Menurut Gunawan (1991, dalam Hidayat, 2001) pembentukan akar akan lebih mudah diinduksi pada medium dengan kisaran konsentrasi 0,0186-0,93 mg/L NAA, sedangkan untuk pertumbuhan pucuk perlu ditambahkan 0,5 mg/L NAA. Inisiasi tunas adventif terjadi pada budidaya kulit umbi yang ditanam pada media yang mengandung 0,5 mg/L NAA dengan konsentrasi BAP yang bervariasi (Sumber: Hussey, 1978 dalam Hidayat, 2007). Berdasarkan penelitian Suseno (2010) mengenai pengaruh ZPT NAA dan BAP terhadap pertumbuhan pule pundak, jumlah daun dan tunas terbanyak diperoleh dari penambahan medium MS dengan 1 mg/L BAP dan 0,5 mg/L NAA. Penelitian Sudrajad (2008) terhadap perbanyakan tanaman Kaempferia rotunda L. menggunakan ZPT auksin NAA dengan konsentrasi yang berbeda-beda yaitu 0; 0,15; 0,15; 0,75; 1 mg/L memberikan pengaruh yang nyata terhadap pertumbuhan jumlah tunas dan akar.

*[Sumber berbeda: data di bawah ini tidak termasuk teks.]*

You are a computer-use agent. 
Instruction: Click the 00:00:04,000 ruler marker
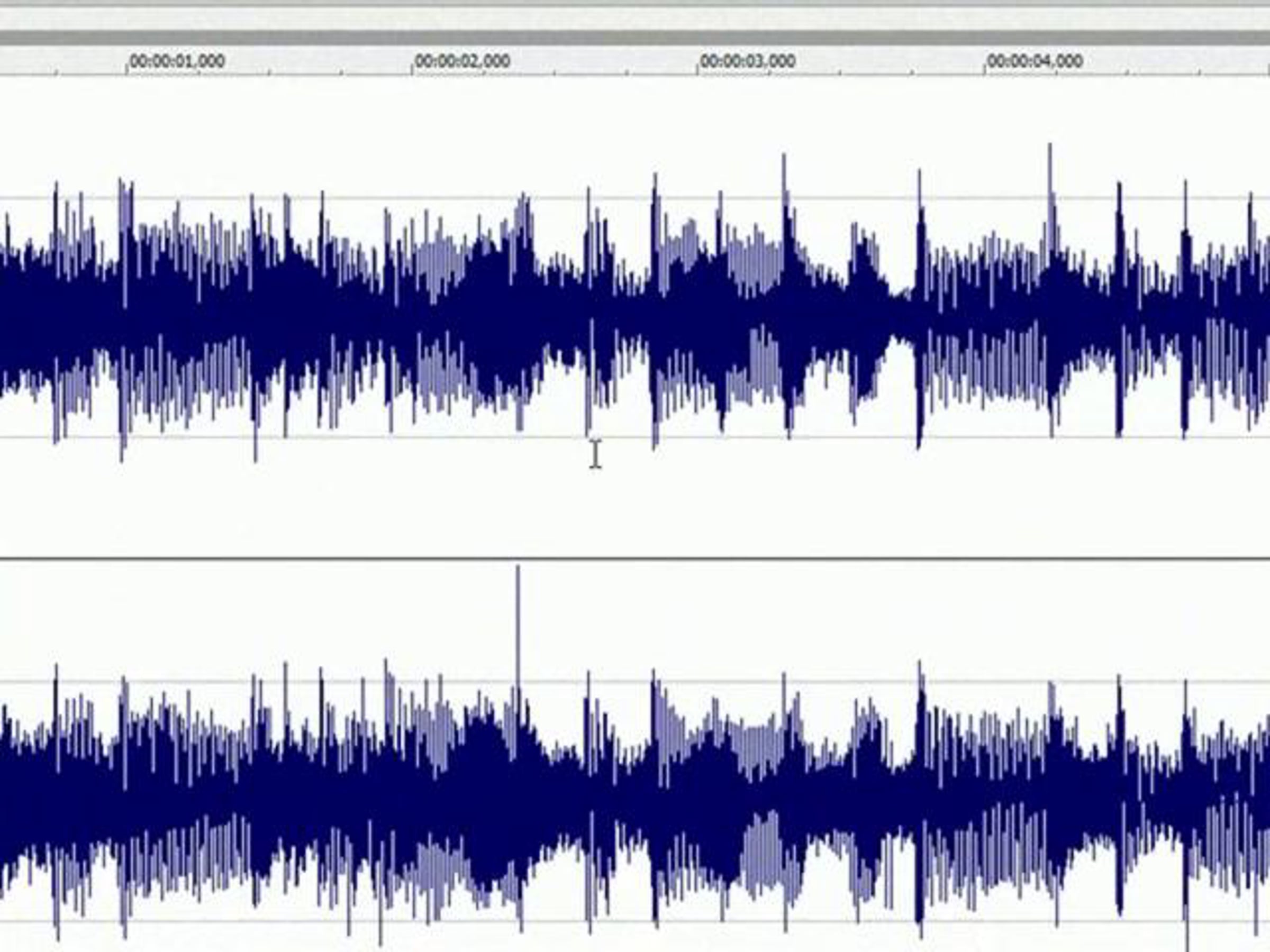tap(1035, 61)
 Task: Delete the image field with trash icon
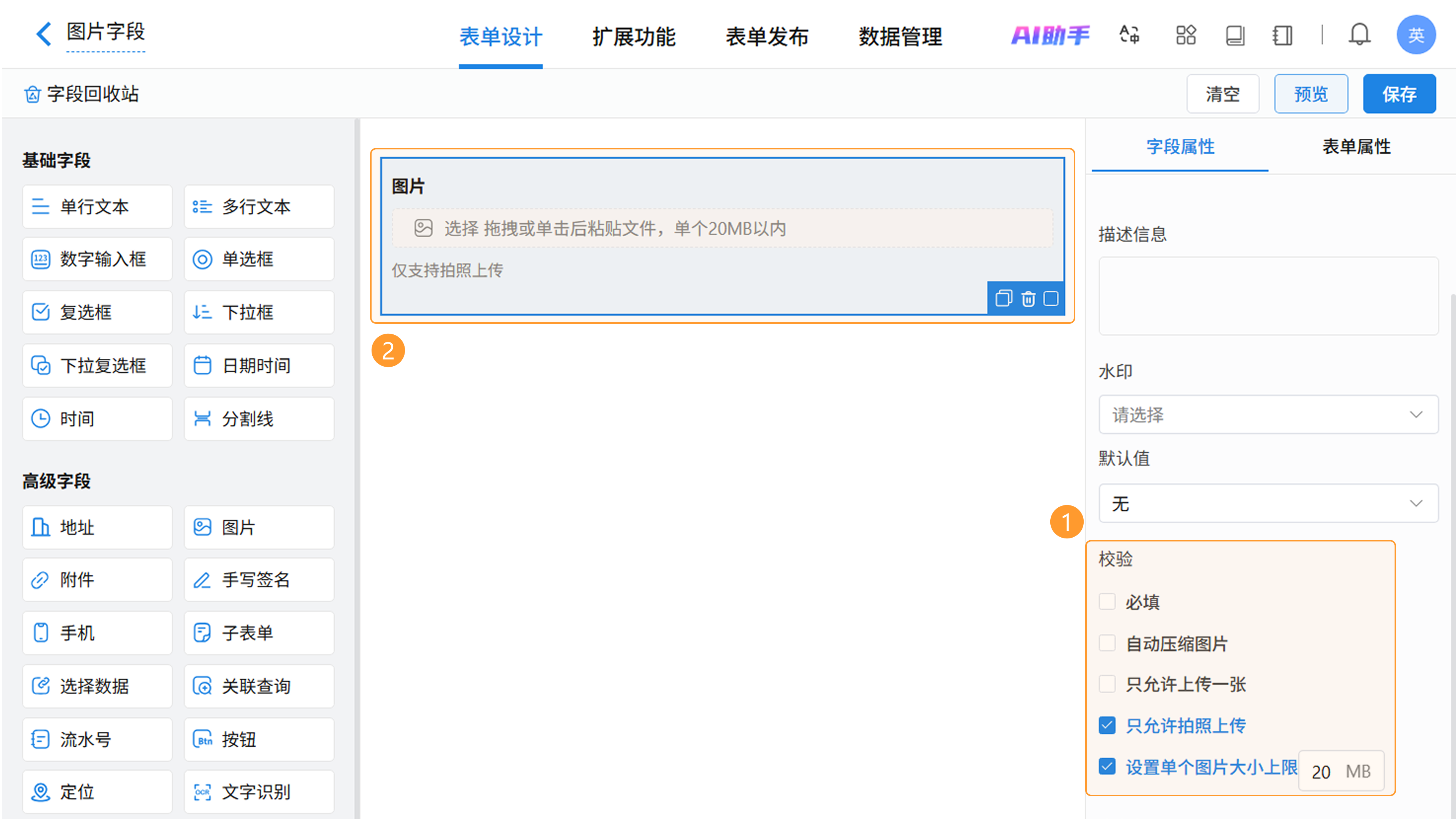click(1028, 298)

Pengaruh terhadap pertumbuhan akar dapat terlihat selama 30 hari, sedangkan konsentrasi yang menghasilkan rata-rata jumlah akar dan tunas terbaik adalah 1 mg/L NAA. Pemberian NAA dengan konsentrasi yang sama terhadap pertumbuhan Curcuma mangga Val et Zyp. menunjukan bahwa konsentrasi yang memberikan rata-rata hasil yang tebaik terhadap jumlah tunas akar adalah 0,25 mg/L (Sudrajad, 2009). Air kelapa biasa digunakan untuk bahan membuat minuman atau obat alami. Selain itu air kelapa mengandung ZPT alami auksin dan sitokinin yaitu zaetin. Zat pengatur tumbuh ini mempunyai peranan dalam proses pembelahan sel. Air kelapa mengandung komponen aktif, misalnya mio-inositol, leukoantosianin dan sitokinin. Air

kelapa dapat digunakan sebagai zat yang dapat memacu pertumbuhan serta pembungaan anggrek yang dikembangkan secara kultur jaringan (Alfaqirilallah, 2009). Pemberian 150 ml/L air kelapa dengan penambahan 0,01 atau 0,1 mg/L NAA pada medium MS dapat memperbanyak jumlah dan panjang akar Drosera omissa (Sukamto, 2000). Berdasarkan komposisi yang terkandung di dalam air kelapa, terutama adanya zat tumbuh sitokinin, penambahan air kelapa dalam media kultur dapat membantu mendorong pertumbuhan, baik pertumbuhan plantlet, daun dan akar. Air kelapa dari jenis kelapa genjah hijau dan genjah kuning mempunyai pengaruh positif terhadap pertumbuhan plantlet anggrek Dendrobium (Suryanto, 2009). Hasil penelitian lainnya menyatakan bahwa air kelapa sangat berpengaruh terhadap pertumbuhan anggrek dalam peningkatan pertumbuhan protocorm like bodies (plds) (Widiastoety & Anggraeni Santi, 1994 dalam Suryanto, 2009 ). Konsentrasi 10% (setara dengan 100 ml/L) air kelapa dalam medium MS memberikan respon inisiasi dan multipikasi pucuk terbaik pada Ricinus communis L. Penambahan BAP, kinetin, dan air kelapa juga berpengaruh tehadap pertumbuhan nodus, jumlah pucuk aksiler, dan panjang tanaman R. communis (hijau maupun merah) (Prihatin, 2007). Hasil penelitian Sugiawan (2004) kombinasi 200 ml/L air kelapa dengan 3 cc/L fish emulsion berpengaruh baik terhadap pertumbuhan jumlah daun, sedangkan

10

kombinasi 100 ml/L air kelapa dengan 3,5 cc/L fish emulsion berpengaruh baik terhadap pertumbuhan jumlah akar anggrek Dendrobium macophyllum. Arang aktif dapat mengadsorpsi persenyawaan toksik yang dapat menghambat pertumbuhan kultur, mengadsorpsi ZPT sehingga mencegah pertumbuhan kalus yang tidak diinginkan dan merangsang perakaran. Secara tidak langsung pemberian karbon aktif membantu organogenesis pada eksplan. Pemberian 0,5 g/L arang aktif pada medium MS yang ditanam tunas Tabat barito (Ficus deltoidea Jack) yang telah diberikan 20 ppm paclobutrazol berpengaruh terhadap lama penyimpanan akar di dalam botol, yaitu 22 minggu (Oktiani, 2010). Pemberian NAA 0,5 ml/L dan arang aktif 2 gr/L pada medium setengah MS dapat menumbuhkan batang dan daun pada eksplan jarak pagar (Purwati, 2008).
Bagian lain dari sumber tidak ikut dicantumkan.